Farming is hard, rewarding work. Growing something from nothing; creating food and flower from the land is both a family business and a multibillion dollar industry. The dangers involved aren’t always obvious, but perhaps the more deadly for it.
- Heavy machinery can run over, entangle and mangle a worker who loses focus for just an instant.
- Moving, unpredictable livestock can crush or suffocate handlers.
- Exposure to extreme cold and hot temperatures can cause fatigue and poor decision-making.
- Unstable storage practices can result in tipped bales, sacks or crates.
- The solitary nature of the work can abandon an injured worker in distress, leaving him or her incapable of reaching out for life-saving aid.
- Most farms function as small or family businesses so they aren’t subject to OSHA regulation.
The deadliest farm implement is surprisingly common: the tractor. According to the Centers for Disease Control, of the 374 farming-related fatalities in 2012, more were caused by tractor overturns than anything else.
Of the five work environments mentioned in this article, prisons have to be the least rewarding. Miners have their claims. Astronauts get adventure. Fishermen work on the open ocean and experience the rush of the catch. Farmers reap their harvest.
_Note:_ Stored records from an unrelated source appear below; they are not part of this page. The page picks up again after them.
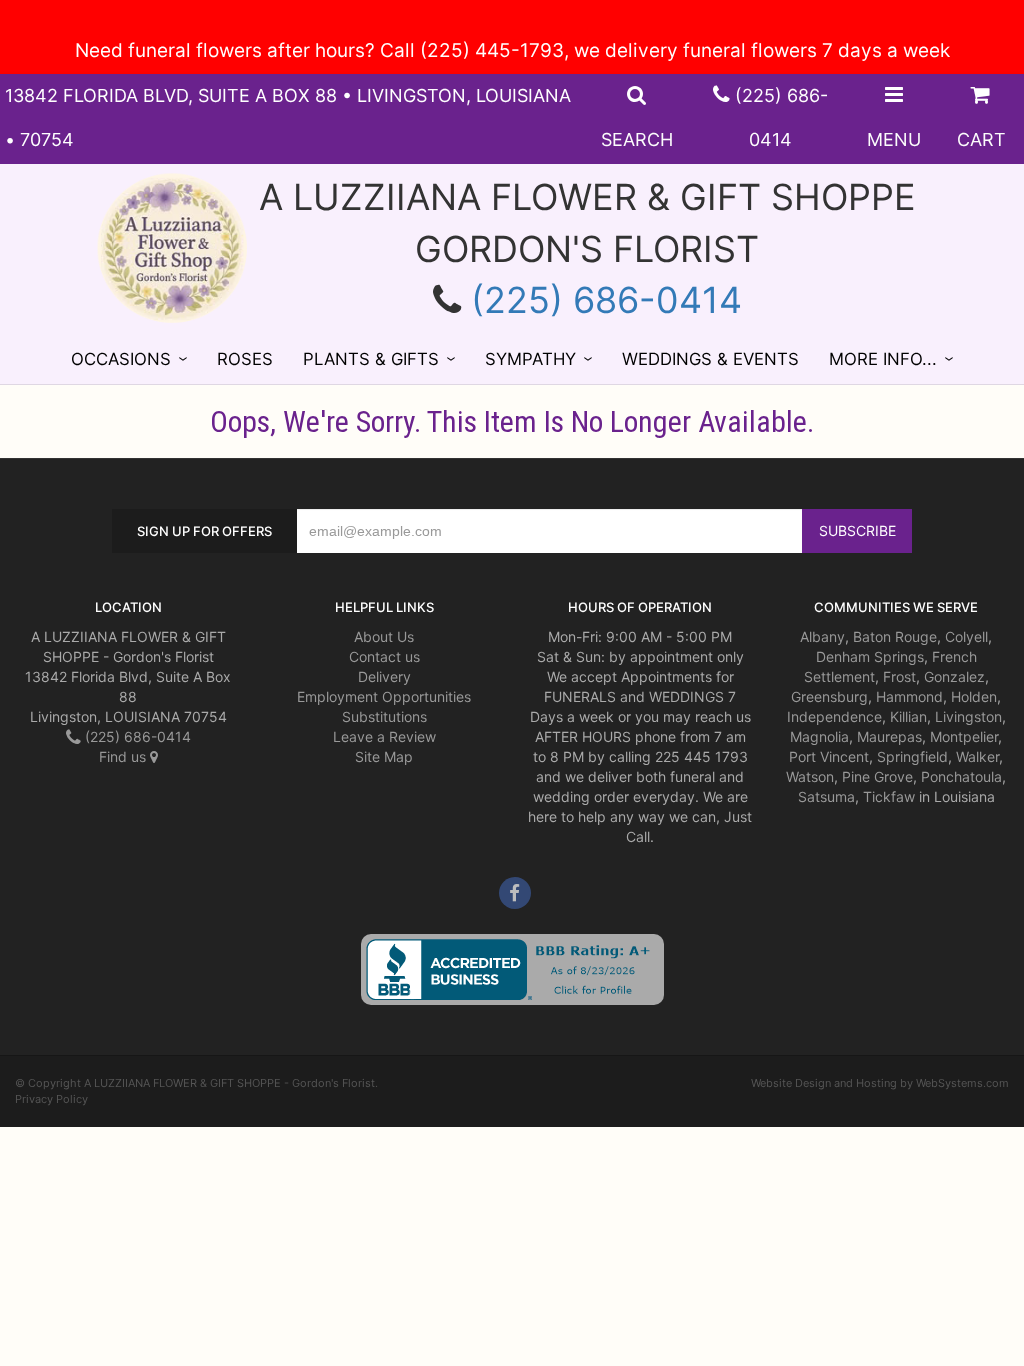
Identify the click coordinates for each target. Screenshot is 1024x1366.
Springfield (912, 756)
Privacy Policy (51, 1099)
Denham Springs (870, 656)
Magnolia (819, 736)
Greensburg (829, 696)
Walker (977, 756)
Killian (908, 716)
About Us (384, 636)
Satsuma (826, 796)
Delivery (384, 676)
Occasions (121, 359)
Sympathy (530, 359)
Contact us (384, 656)
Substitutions (384, 716)
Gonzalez (954, 676)
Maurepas (889, 736)
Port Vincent (829, 756)
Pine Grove (877, 776)
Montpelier (964, 736)
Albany (822, 636)
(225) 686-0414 (606, 300)
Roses (245, 359)
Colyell (966, 636)
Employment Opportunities (384, 696)
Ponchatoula (961, 776)
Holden (974, 696)
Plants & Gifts (371, 359)
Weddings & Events (710, 359)
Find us (124, 756)
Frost (899, 676)
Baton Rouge (895, 636)
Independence (834, 716)
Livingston (968, 716)
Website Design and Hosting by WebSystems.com (880, 1083)
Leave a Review (384, 736)
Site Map (384, 756)
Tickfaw (889, 796)
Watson (810, 776)
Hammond (909, 696)
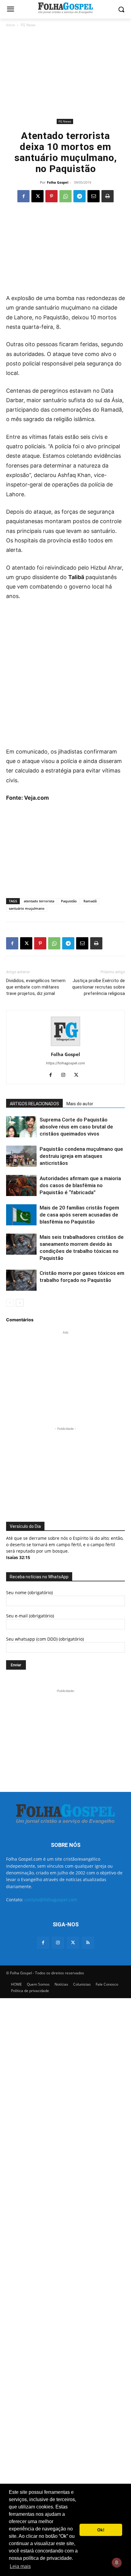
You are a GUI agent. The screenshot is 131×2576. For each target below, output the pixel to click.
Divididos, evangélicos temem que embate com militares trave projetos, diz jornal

As a correctional officer, your life is your reward. Even if you survive the workday, the stressful work environment may impact the rest of your life. Correctional officers have higher-than-average rates of substance abuse, PTSD, divorce, and suicide.
Prisons are stark, institutional environments where the unpaid interns are violent, desperate and untrustworthy. In 2011, “correctional officers experienced 254 work-related injuries per 10,000 FTEs due to assaults and violent acts.” For all other professions, the average is only seven.
There’s no shortage of dangerous prisons around the world where correctional officers have it extraordinarily tough. With reports of a prisoner-to-guard ratio ranging from 92.5:1 to 140:1, La Sabaneta in Venezuela may be the most dangerous work environment for a correctional officer on the planet.